El literato Christopher Priest (Cheadle, 1943) ha querido homenajear a su mentor en el tantas veces despreciado (por los ignorantes y los snobs) género de la ficción científica. ¿Hace falta repetirlo? Puede que la frase se haya convertido ya en un lugar común pero para el editor de La biblioteca de Asterión es un artículo de fe: no existen los géneros menores, sino los buenos o los malos escritores. A quien ose desmentirme, podría arrojarle en el rostro cualquiera de los volúmenes de Philip Dick, por ejemplo.
Bien, Priest construye una historia fascinante que cabalga sobre dos de los mejores libros de Wells: La máquina del tiempo y La guerra de los mundos. Viajamos a 1893. El viajante de comercio Edward Turnbull, un chico común y corriente, conoce a la señorita Amelia Fitzgibbon, asistente del reputado inventor sir William Reynolds (el viajero que a la postre conocería a los eloi y a los morlocks). En la mansión del científico, juegan con la imprudencia típica de los jóvenes enamorados con un prodigio mecánico, capaz de viajar en el espacio y en el tiempo. Caen diez años más tarde en Marte, poco antes de la invasión a la Tierra. La imaginación de Priest -éste es uno de sus dos grandes méritos- rellena los huecos de sentido que habían dejado los clásicos de Wells. Pero no es el único homenaje al maestro… Lo siento, no podemos decir más sin destruir el efecto sorpresa.
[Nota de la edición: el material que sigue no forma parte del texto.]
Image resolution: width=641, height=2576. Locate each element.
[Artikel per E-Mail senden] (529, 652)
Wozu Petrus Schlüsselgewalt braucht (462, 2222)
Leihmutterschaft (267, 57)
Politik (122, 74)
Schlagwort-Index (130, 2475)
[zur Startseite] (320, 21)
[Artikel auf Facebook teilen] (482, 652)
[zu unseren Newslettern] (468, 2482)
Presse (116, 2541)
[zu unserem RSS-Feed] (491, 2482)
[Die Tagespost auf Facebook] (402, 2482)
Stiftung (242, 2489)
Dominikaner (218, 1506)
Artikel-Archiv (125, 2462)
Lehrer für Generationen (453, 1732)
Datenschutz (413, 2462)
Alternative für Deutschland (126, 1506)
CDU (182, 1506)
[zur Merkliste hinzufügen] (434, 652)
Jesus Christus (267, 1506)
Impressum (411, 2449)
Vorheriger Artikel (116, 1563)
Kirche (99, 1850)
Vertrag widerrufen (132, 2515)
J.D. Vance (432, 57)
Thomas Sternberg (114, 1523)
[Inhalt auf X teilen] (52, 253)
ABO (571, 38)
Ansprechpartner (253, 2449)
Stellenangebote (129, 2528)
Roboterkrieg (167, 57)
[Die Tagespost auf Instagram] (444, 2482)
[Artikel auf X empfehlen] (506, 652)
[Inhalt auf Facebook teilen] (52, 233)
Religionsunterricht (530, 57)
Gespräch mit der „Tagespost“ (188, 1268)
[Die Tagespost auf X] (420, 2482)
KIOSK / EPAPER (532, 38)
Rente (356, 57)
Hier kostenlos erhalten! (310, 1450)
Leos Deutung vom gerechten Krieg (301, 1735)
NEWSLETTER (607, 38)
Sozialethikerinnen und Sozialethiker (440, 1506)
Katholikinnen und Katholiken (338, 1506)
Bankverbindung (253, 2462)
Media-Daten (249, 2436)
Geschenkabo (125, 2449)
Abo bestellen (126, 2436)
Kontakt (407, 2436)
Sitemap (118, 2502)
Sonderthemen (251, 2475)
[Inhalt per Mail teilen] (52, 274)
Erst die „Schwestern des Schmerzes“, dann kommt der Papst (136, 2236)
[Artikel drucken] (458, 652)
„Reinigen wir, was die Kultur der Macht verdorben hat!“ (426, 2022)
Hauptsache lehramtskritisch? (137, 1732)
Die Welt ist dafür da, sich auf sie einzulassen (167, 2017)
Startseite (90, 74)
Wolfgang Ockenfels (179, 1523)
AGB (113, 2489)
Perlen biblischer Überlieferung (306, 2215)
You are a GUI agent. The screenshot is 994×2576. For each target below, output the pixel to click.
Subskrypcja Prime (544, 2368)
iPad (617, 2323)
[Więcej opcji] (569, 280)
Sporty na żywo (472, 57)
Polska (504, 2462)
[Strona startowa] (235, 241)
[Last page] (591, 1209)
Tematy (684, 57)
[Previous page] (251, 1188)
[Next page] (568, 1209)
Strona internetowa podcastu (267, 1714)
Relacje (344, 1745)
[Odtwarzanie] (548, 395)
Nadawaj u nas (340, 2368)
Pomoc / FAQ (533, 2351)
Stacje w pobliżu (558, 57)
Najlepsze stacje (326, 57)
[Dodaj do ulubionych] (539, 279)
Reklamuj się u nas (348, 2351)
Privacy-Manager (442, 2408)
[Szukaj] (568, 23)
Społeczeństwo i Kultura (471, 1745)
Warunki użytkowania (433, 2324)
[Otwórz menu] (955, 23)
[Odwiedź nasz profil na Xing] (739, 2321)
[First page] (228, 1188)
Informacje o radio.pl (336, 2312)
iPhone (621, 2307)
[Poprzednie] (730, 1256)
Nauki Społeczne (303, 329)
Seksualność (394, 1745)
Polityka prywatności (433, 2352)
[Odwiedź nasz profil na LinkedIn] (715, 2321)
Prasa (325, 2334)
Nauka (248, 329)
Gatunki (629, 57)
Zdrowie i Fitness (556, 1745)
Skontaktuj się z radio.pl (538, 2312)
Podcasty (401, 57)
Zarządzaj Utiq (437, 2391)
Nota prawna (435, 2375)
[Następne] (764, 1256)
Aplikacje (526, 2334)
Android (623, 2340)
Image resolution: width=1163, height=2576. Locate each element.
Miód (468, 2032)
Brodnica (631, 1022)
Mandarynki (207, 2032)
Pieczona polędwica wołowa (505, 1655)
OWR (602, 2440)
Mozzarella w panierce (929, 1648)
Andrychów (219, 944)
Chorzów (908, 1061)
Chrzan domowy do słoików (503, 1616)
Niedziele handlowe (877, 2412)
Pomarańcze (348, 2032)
El otro gran alarde narrativo es el estilo. La prosa tiene la sabrosa aridez de la Edad de Oro del Realismo; los personajes piensan y actúan según su época, ningún anacronismo frustra el esfuerzo. Volvemos a un tiempo donde el decoro y la contención (por no decir la mojigatería) regían las relaciones entre los sexos y donde la expresión “estar presentable” tenía su importancia. Las modas del siglo XXI en cambio suelen preferir lo feo, lo roto y lo sucio, me temo, incluso en el terreno de la literatura. Por eso, novelas como ésta resultan tan refrescantes.